New Delhi: Indian Council of Medical Research Director General, Dr Balram Bhargava, on Thursday released the ‘IBD NutriCare App’ for inflammatory bowel disease patients on the occasion of World Inflammatory Bowel Disease Day.
This digital health platform (IBD NutriCare) for telenutrition provides a potential tool for improving the patient care in IBD. This Android and iOS-based digital health platform in the form of a smartphone application is developed and validated for real-time tracking of dietary details and recording the data on a large scale for patients with IBD, said the ICMR.
It will provide a personalised patient response to a database on their demographics, medications, daily dietary intake based, clinical symptoms, and disease course, and provides a recording of diet variables based on nearly 650 Indian food recipes.
This telenutrition tool is a pioneering initiative undertaken by the ICMR’s Centre for Advanced Research & Excellence (CARE) in Intestinal Diseases with Dr Vineet Ahuja, Professor in Gastroenterology, AIIMS, New Delhi as principal investigator to transform India’s intestinal disease research and clinical practices.
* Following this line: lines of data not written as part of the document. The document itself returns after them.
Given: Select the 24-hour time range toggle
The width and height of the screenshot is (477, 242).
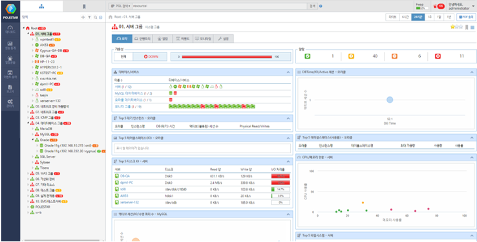Looking at the screenshot, I should point(418,17).
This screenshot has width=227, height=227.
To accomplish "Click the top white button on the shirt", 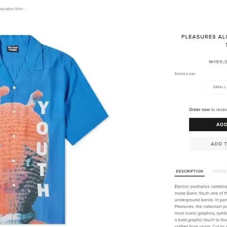I will (x=14, y=87).
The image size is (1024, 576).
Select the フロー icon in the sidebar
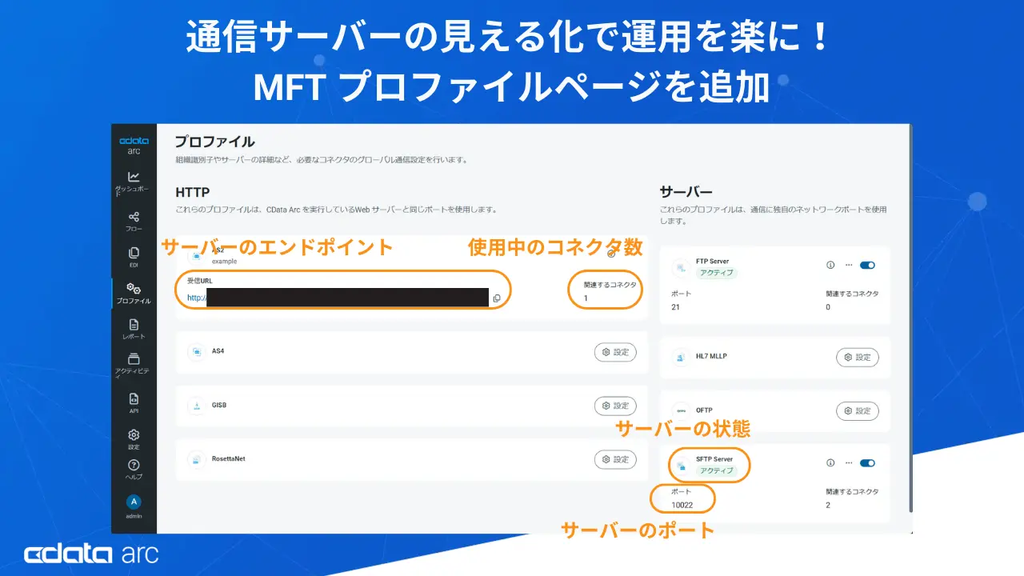point(134,217)
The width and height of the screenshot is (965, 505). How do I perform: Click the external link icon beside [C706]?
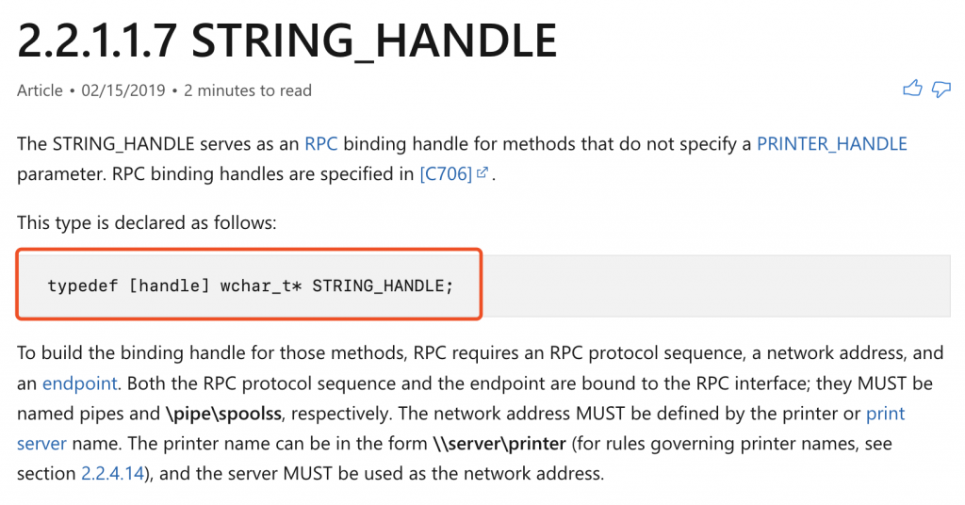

The ICMR had commissioned, in 2019, a multidisciplinary CARE in intestinal diseases project with a team of researchers from various fields including gastroenterologists, dieticians and app developers to develop a culturally, educationally and linguistically relevant digital health platform. The IBD NutriCare App is available in eight Indian languages like Hindi, English, Marathi, Telugu, Gujarati, Tamil, Malayalam and Bengali, covering major geographical regions across India.
According to the Intestinal Disease Burden research paper published in 2017, the estimated disease burden in 2010 for India was 1.4 million patients with IBD, as compared to 1.6 million in the US which is the highest in the world. The data depicts that the burden of IBD has had an upward trajectory in recent years with disease rates paralleling the West.
IBD is characterised by non-infectious chronic inflammation of the gastrointestinal tract, and primarily includes Crohn’s disease which can affect any segment of the gastrointestinal tract from the mouth to the anus, ulcerative colitis which is limited to the colonic mucosa, and indeterminate colitis.
This smart phone app provides real-time data which alerts the nutritionist or dietician regarding adherence issues, erroneous entries, and incorrect information thus helping timely dietary interventions and formulating individualised diet plans.